> _GIVEN PASSAGE_:

────────────────────

# Any suggestions on a good gear bag ?



## Rustycompass (Jun 25, 2006)

It's cool & rainy here in Florida today, so not much to do outside & the wifey & kids went Christmas shopping.

So I'm looking online for a new gear bag or Ready Bag if you will. 
Not that I will have to "Bug out" anytime soon. I just want a new bag to hold a couple pistols, ammo, mags & other hardware. 

I'm really not looking bag to carry around town with me to conceal a weapon more like a good strudy, multi~pocket bag, either a backpack or a range bag style.

Anyone have any suggestions or reviews on one's they've bought ?


----------



## Mike Barham (Mar 30, 2006)

I am pleased with the Dillon and Eagle range bags I got in a trade with forum member *Old Padawan*. The Eagle bag is the sturdier of the two, but no problems with either in a couple years' use so far.

Prior to that I used the Waller range bag, which is sort of the Cadillac of bags. It's expensive (I scored a deal because I was shooting buddies with the founder of Waller back in New England), but a great design and superior construction. It lasted me about fifteen years before it gave up the ghost, and this was when I competed and loaded it HEAVY!

────────────────────

> _RECORDED DATA_:
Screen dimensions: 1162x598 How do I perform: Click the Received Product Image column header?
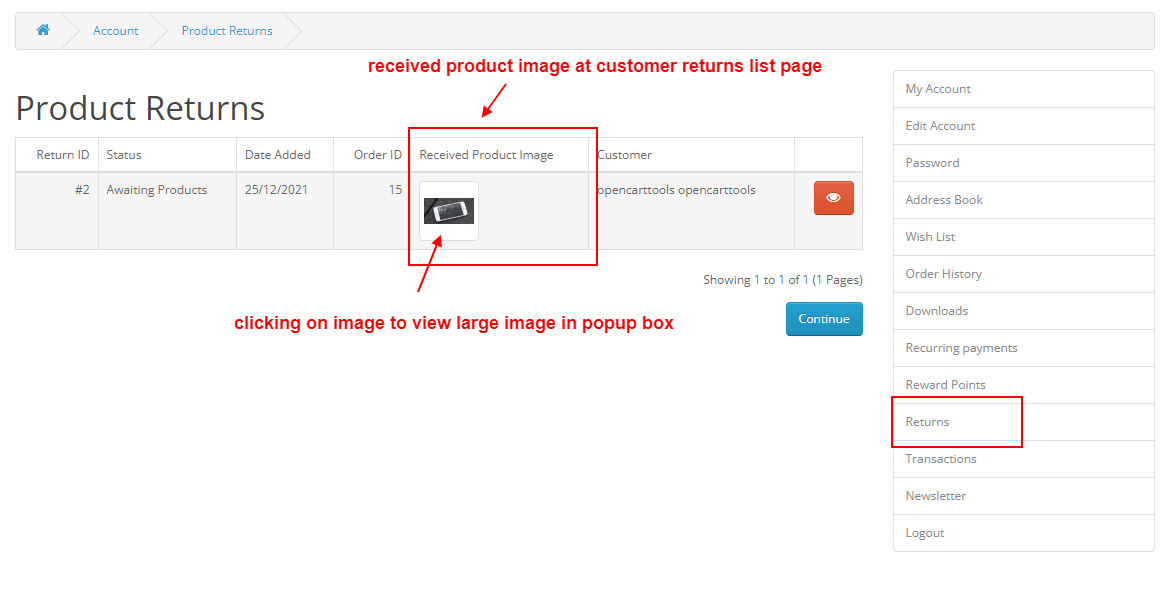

────────────────────

> _WRITTEN REQUEST_:
Using the gear bag thread, answer these:
(a) What was the weather like in Florida on the day the first poster wrote?
(b) Of the two range bags from the trade, which one does the reply call the sturdier?
(c) About how long did the Waller range bag last?

> _EXPECTED ANSWER_:
(a) Cool and rainy.
(b) The Eagle bag.
(c) About fifteen years.